The claimants issued proceedings claiming damages for loss of profit in the sum of £95,000, on the ground that the defendant had acted in breach of r 6A(2) of the Solicitors’ Practice Rules 1990 (as amended) in failing to inform them about the contract race. The judge found that if the claimants had been informed of the contract race, they would have won it and succeeded in acquiring the property. He held that C was in breach of r 6A(2) and that he was thereby in breach of a duty of care owed to the claimants. The claimants’ action in negligence accordingly succeeded. In assessing damages, the judge considered Lord Hoffman’s judgment in Banque Bruxelles Lambert SA v Eagle Star Insurance Co Ltd [1997] AC 191 and rejected the claim for lost profits, holding that the claimants were only entitled to recover their wasted expenses as defeated purchasers, namely the conveyancing fees retained by the defendant. The claimants appealed on the damages issue.
Held: The appeal was dismissed.
1. The purpose of r 6A(2) was to alleviate the risk that a prospective purchaser, who had agreed a price subject to contract, would proceed towards an exchange of contracts in the belief that there was no other prospective purchaser in competition with him and with whom the vendor was dealing. If he was informed of another prospective purchaser under the rule, he would then be able to take an informed decision in the knowledge that the solicitors were dealing with another purchaser. In those circumstances, any loss that could be claimed by the prospective purchaser as a result of a breach of the rule would have to be attributable to his inability to take a decision that he would have made had he known of the second prospective purchaser.
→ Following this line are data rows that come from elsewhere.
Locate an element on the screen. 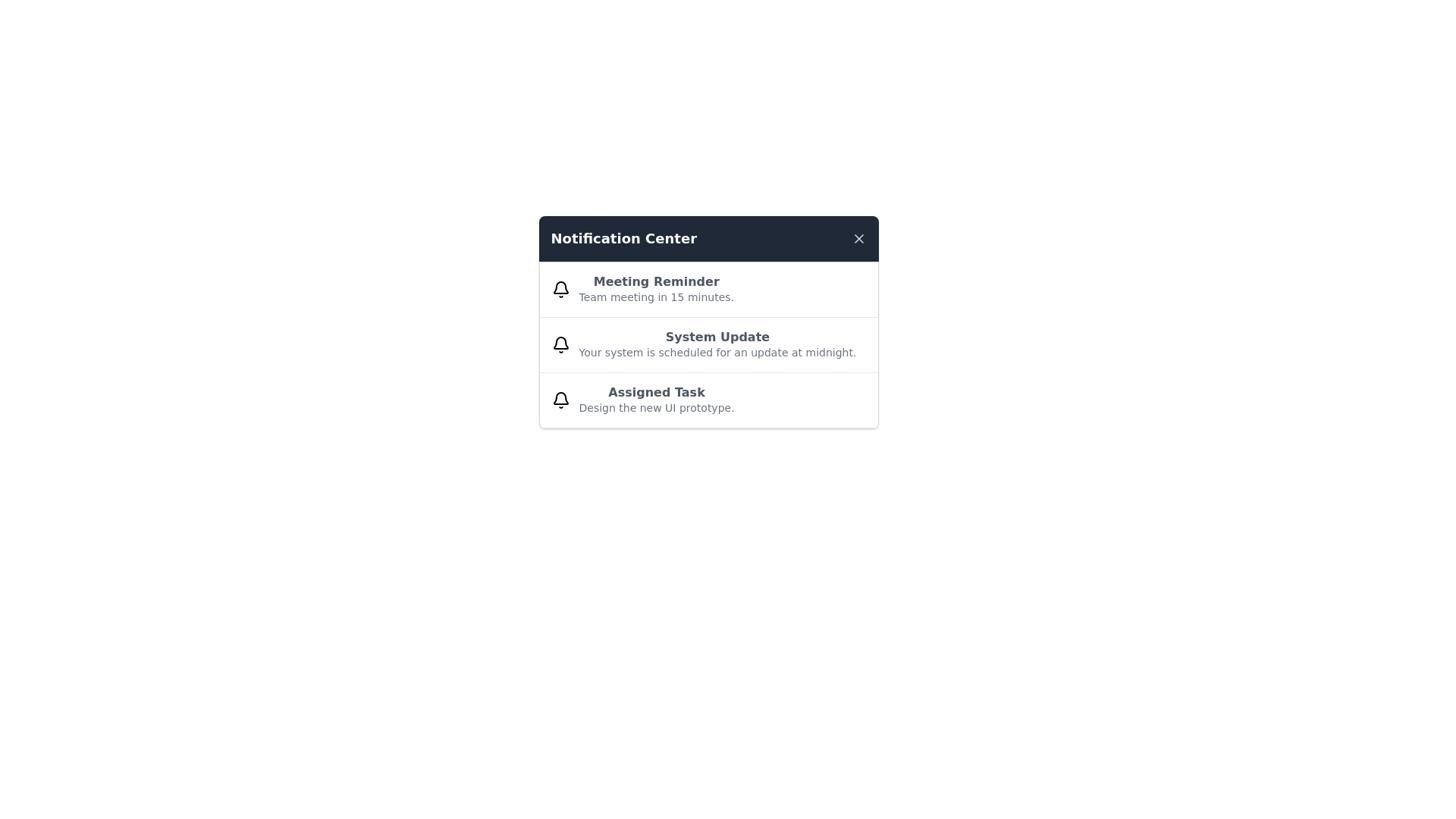  the first notification item labeled 'Meeting Reminder' in the Notification Center, which contains a bell icon and descriptive text about the meeting is located at coordinates (708, 290).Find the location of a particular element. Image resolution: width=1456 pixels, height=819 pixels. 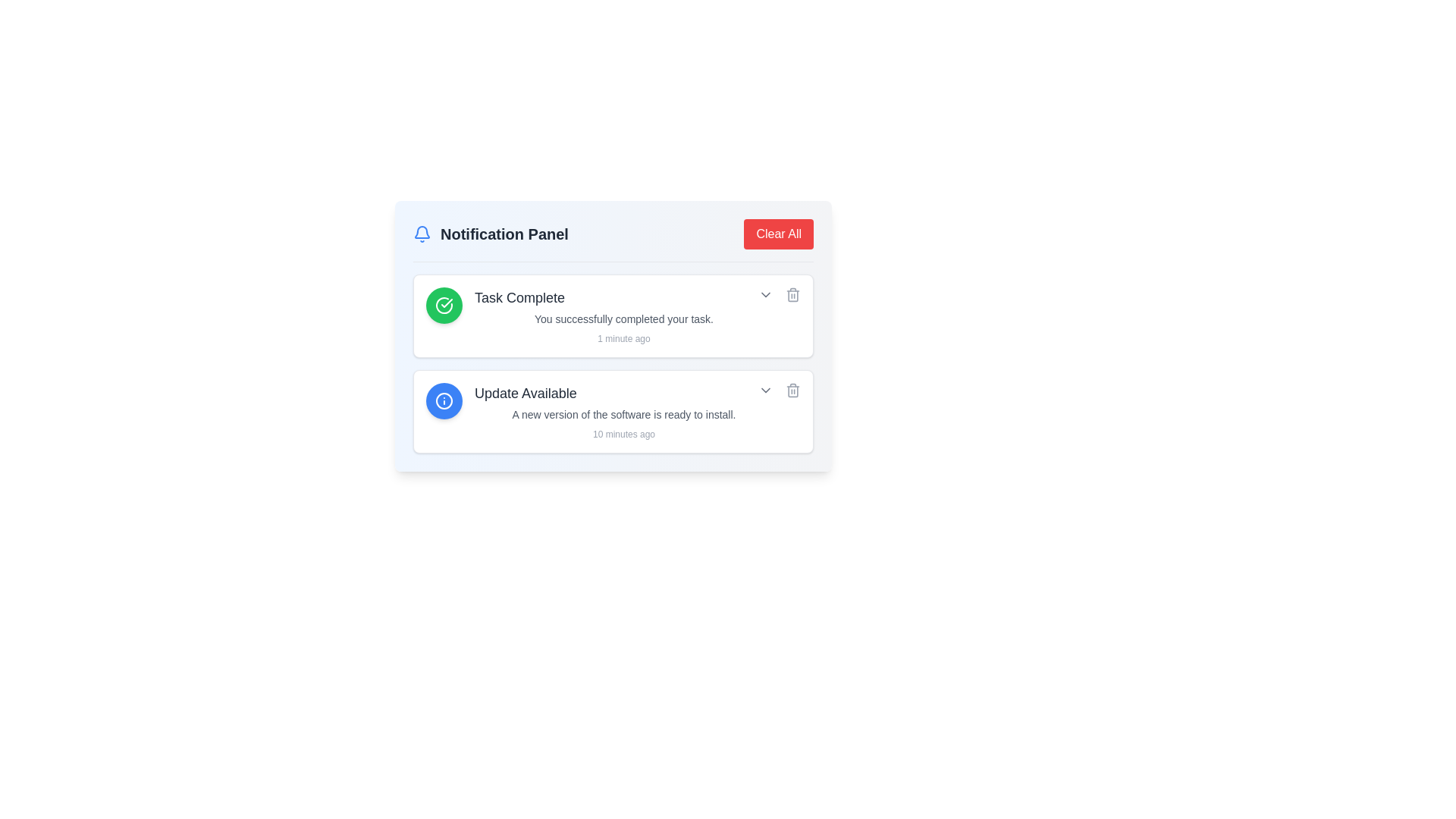

the Header bar of the notification panel is located at coordinates (613, 240).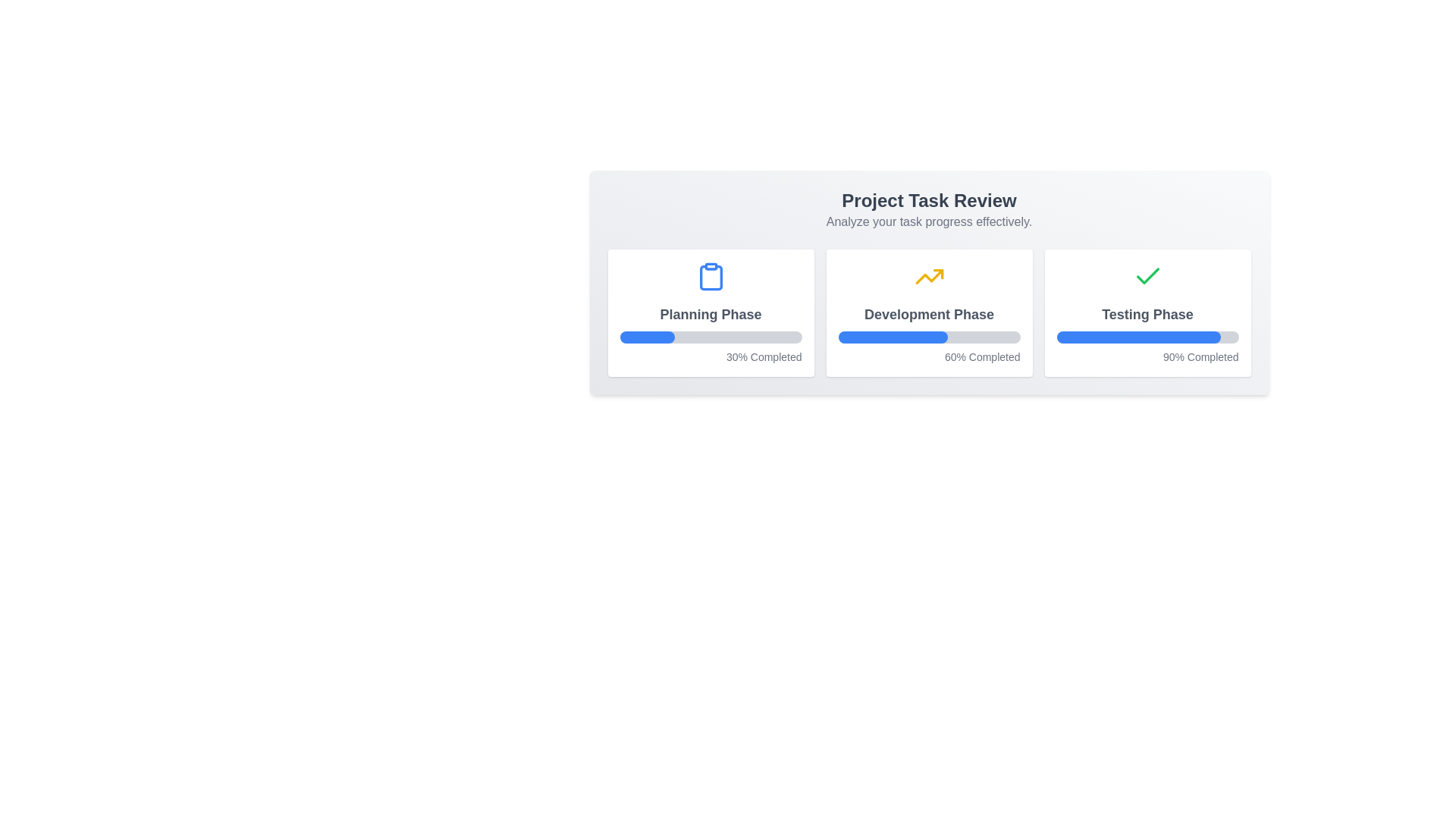  Describe the element at coordinates (1147, 277) in the screenshot. I see `the icon that indicates the completion of the 'Testing Phase', which is located at the top of the 'Testing Phase' card, aligned with the progress bar` at that location.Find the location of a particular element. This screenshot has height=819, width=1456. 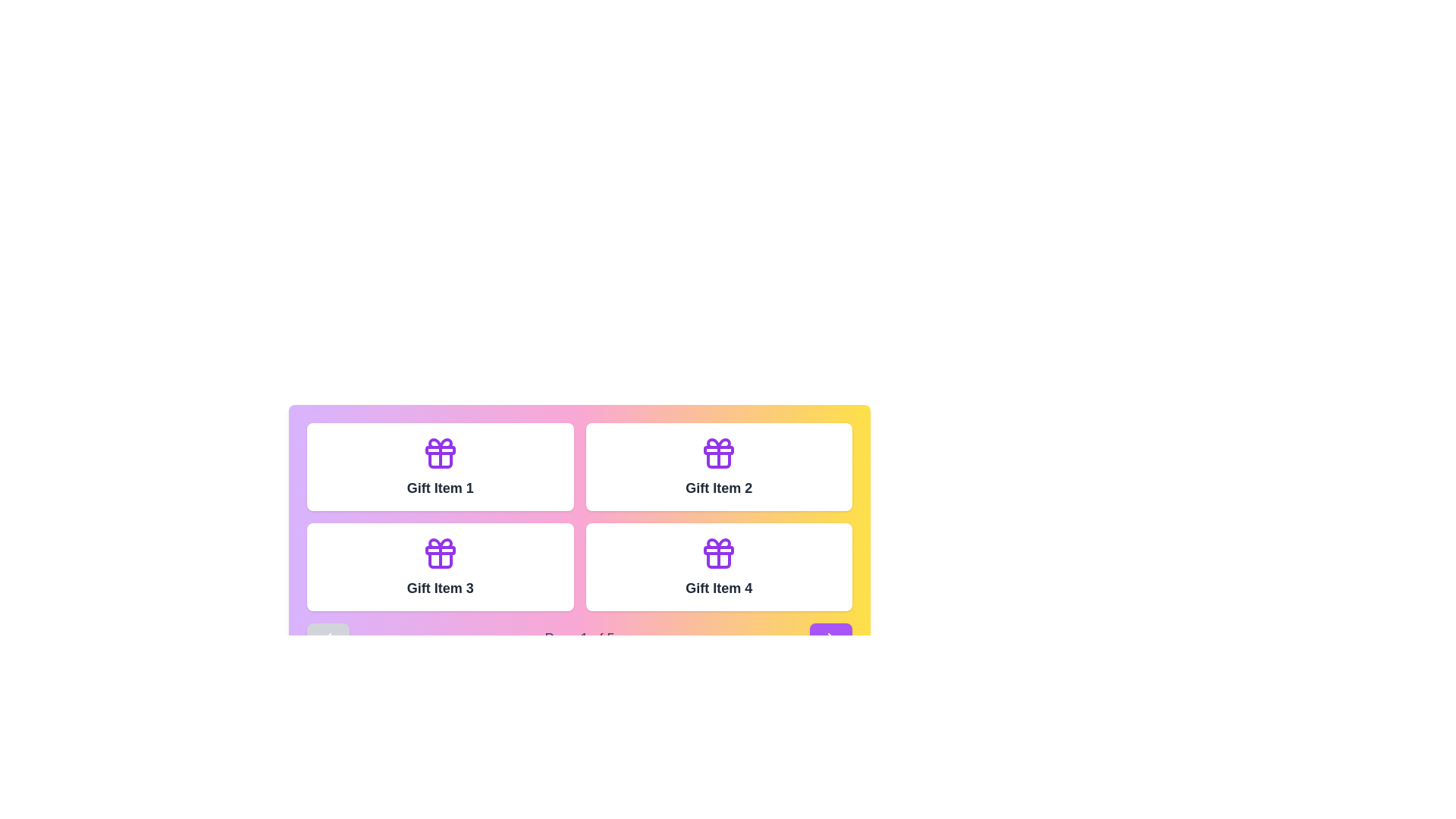

the purple gift box icon located above the label 'Gift Item 3' in the grid of white cards is located at coordinates (439, 553).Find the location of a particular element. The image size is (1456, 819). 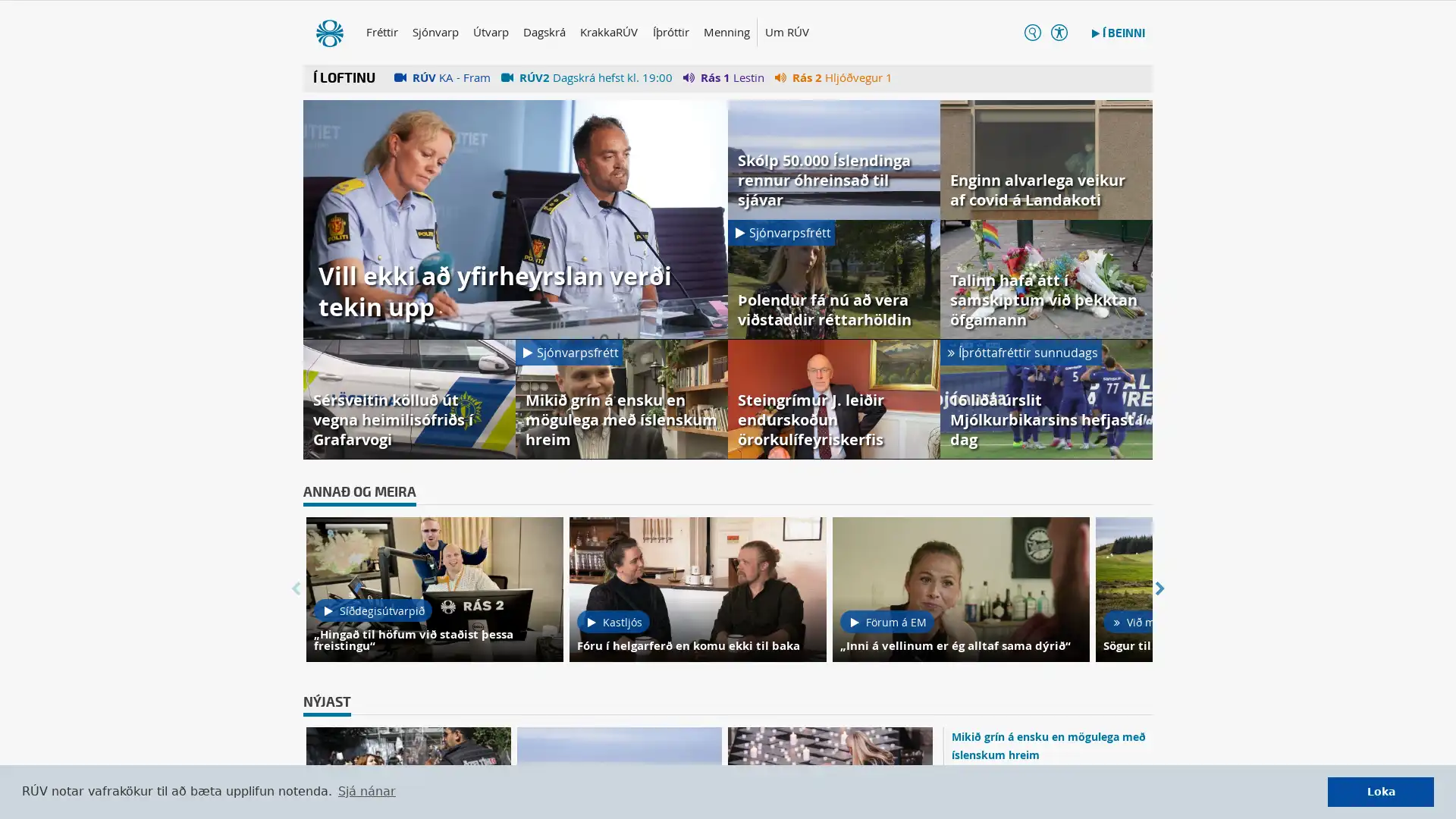

learn more about cookies is located at coordinates (366, 791).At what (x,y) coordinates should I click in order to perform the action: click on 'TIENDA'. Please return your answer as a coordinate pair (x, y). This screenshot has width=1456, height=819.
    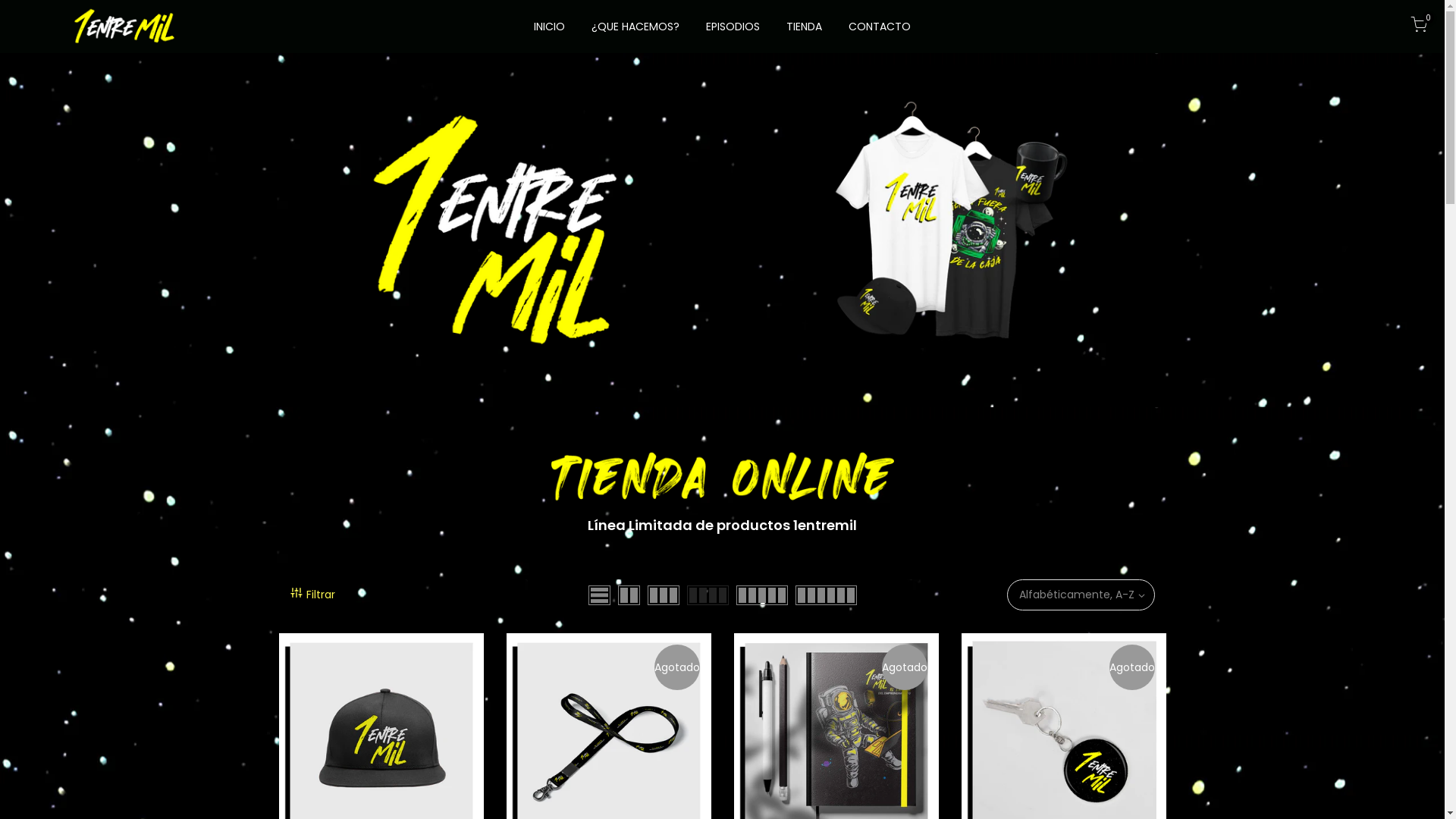
    Looking at the image, I should click on (803, 26).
2. Had the claimants known of the contract race, they would have been able to exchange contracts to purchase the property at £67,500. That opportunity had been lost as a result of a breach of the rule. The development value was something that a valuer would take into account when fixing the market value of a property. Unless the claimants could show that the price they would have paid was less than the open market value, they had not suffered any loss. They had simply missed the opportunity to purchase a property at open market value, and they could have used the money intended for that purchase in acquiring another development property instead.
Since there was no evidence that the open market value was anything greater that £67,500, the claimants were not entitled in law to damages for lost profits: Thames v Rice unreported 21 December 1999 distinguished.
Geraint Jones (instructed by Stonehams, of Saffron Walden) appeared for the claimants; William Flenley (instructed by Mills & Reeve, of Norwich) appeared for the defendant.